Исходный текст:
++++++
Он спокоен, лежит в своей ледовой постели, а все участники этой истории неспокойны.
Значительное лицо как бы сам наведался к хозяйке Акакия Акакиевича и, услышав скорбную новость, как-то поморщился. Как морщатся при зубной боли.
Вот Значительное лицо ест – и то ли зуб ноет, то ли что…
Вот подписывает бумаги, роняет – а сторожа кидаются поднять, как тогда Акакия Акакиевича…
Вот он на званом обеде успокоился. Он шутит, все шутят, он пьет. Он ест, зуб не болит. Ничего. Все.
А тут Акакий Акакиевич, спя вечным сном в саване и со свечкой, просыпается, как его матушка-покойница, ищет ногами туфли, воздымается с постным видом святого вон на землю, смотрит из-под руки, видит далекий подъезд, откуда с довольным лицом выходит Значительное лицо. Акакий Акакиевич еще раз потягивается, чешет под мышкой, вытягивает руки лодочкой, как пловец, и пошел сажонками через метель, отмах головой – и вперед.
И подсаживается сзади к Значительному лицу и с безразличным все тем же видом крепко хватает его за воротник. Как только Значительное лицо оборачивается, Акакий Акакиевич начинает выглядеть «совершенным мертвецом». Рот его кривится, и он произносит:
«А! Так вот ты наконец! Наконец я тебя того, поймал за воротник! Твоей-то шинели мне и нужно!»
Тут из-под руки Акакия Акакиевича начинает выдираться куница на воротнике, выдирается – и ну драпать без оглядки!
«Не похлопотал об моей, да еще и распек – отдавай же теперь свою!»
И показал Акакий Акакиевич зубы!
И скинул Значительное лицо с себя шинель, и заорал на кучера не своим голосом:
«Пошел во весь дух домой!»
И стал маленьким-маленьким.
А Акакий Акакиевич, наоборот, стал таким большим-большим, огромным надо всем городом, и почесал босой ногой ногу, и зевнул, и сошел под землю, и там улегся поудобнее, на бочок. Огромный Акакий Акакиевич и на нем весь Петербург, весь мир…
(опубликовано в журнале «Искусство кино»)
начало 1980-х гг.
Шоковая педиатрия
У каждого из нас на квартире стоит телефон доверия.
И мы звоним своим родным людям по таким же телефонам доверия (что-то будет, когда разговоры поставят на счетчик – жаловаться придется в темпе, подруга позвонит, «слушай, тут такое было» – и сразу: «Машка-то моя болеет явно гайморитом, поперлись мы к врачу, голова у нее болит, нюх как у старой собаки, ничего не чует, разговаривает в нос вроде Хазанова в период кулинарного техникума, храпит бедный ребенок совсем как наш папа»).
++++++
Раздел данных:
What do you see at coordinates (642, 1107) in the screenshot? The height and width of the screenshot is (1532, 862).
++++++
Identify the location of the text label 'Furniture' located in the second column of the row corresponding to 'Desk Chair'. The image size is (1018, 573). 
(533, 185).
++++++
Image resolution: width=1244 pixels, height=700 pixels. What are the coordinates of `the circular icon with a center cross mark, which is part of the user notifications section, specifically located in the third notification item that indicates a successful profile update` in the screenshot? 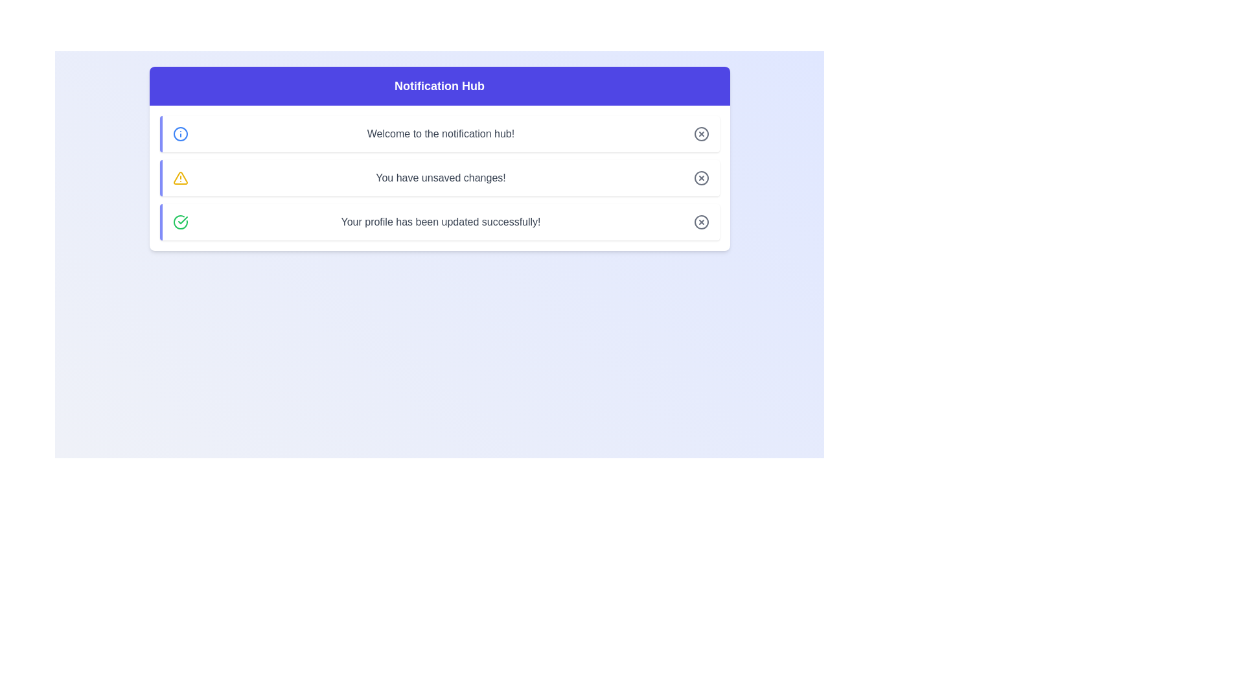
++++++
Формулировка задания:
Перепишите без изменений фрагмент исходного текста от слов «Тут из-под руки» до слов «И стал маленьким-маленьким.» включительно.

Ответ:
Тут из-под руки Акакия Акакиевича начинает выдираться куница на воротнике, выдирается – и ну драпать без оглядки!
«Не похлопотал об моей, да еще и распек – отдавай же теперь свою!»
И показал Акакий Акакиевич зубы!
И скинул Значительное лицо с себя шинель, и заорал на кучера не своим голосом:
«Пошел во весь дух домой!»
И стал маленьким-маленьким.